That’s where McKinney comes in. He playfully banters with customers and memorizes regulars’ orders while working six days a week.

“We have people who come in three or four times a week,” he says. “They’ve become like family to us.”

Mahang says Aroy Thai is a dream come true for her family.

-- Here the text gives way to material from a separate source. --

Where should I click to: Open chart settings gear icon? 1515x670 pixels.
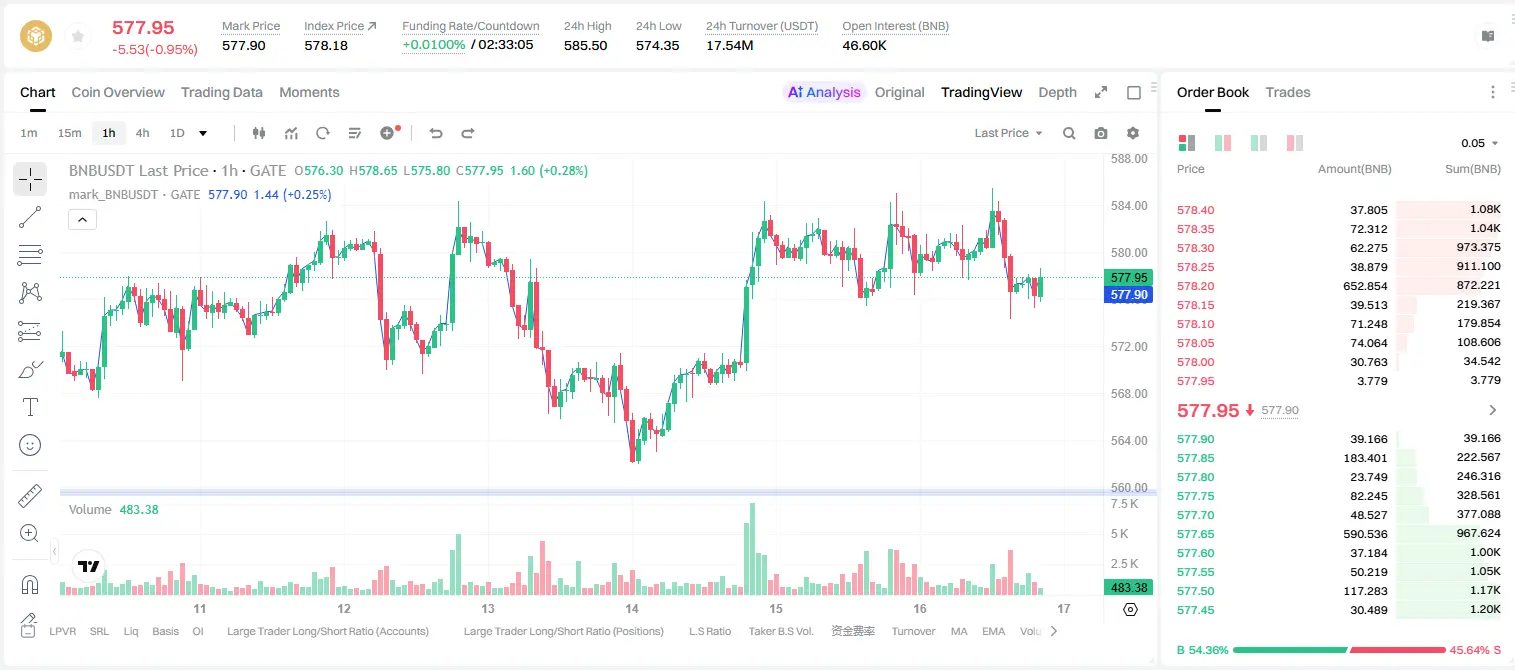1133,133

“It’s very rewarding because American culture is so different, and we have had to adapt a lot,” she says. “We are so proud we have created something that people here love.”

On the Menu

Pineapple Express. Photo by Elizabeth Gelineau

Vegetarian Summer Roll
This refreshing, guilt-free appetizer features lettuce, cucumbers, carrots, Thai basil and rice noodles wrapped in rice paper, served with hoisin-peanut sauce and sweet and sour sauce with crushed peanuts

Pork Larb
To call larb a salad is a stretch — it’s mostly meat. Ground pork is mixed with toasted rice, peppers, scallions, red onion, cilantro, mint, fish sauce and lime juice to create a spicy, flavorful filling for iceberg lettuce wraps.

Mango Curry with Chicken
Chicken, bell pepper, onion, carrot and mango — yes, mango, for the perfect pop of sweetness — are bathed in a rich, earthy broth flavored with red curry paste, curry powder and coconut milk.

Pineapple Express
Traditional fried rice — egg, carrots, peas, tomatoes, cashews, chicken and shrimp — gets an injection of sweetness with the addition of pineapple chunks before being placed in a carved out half of the fresh, tropical fruit.

Aroy Thai Cuisine
Su – Th. 11 a.m. – 9 p.m.
F – Sa. 11 a.m. – 10 p.m.
966 Government St.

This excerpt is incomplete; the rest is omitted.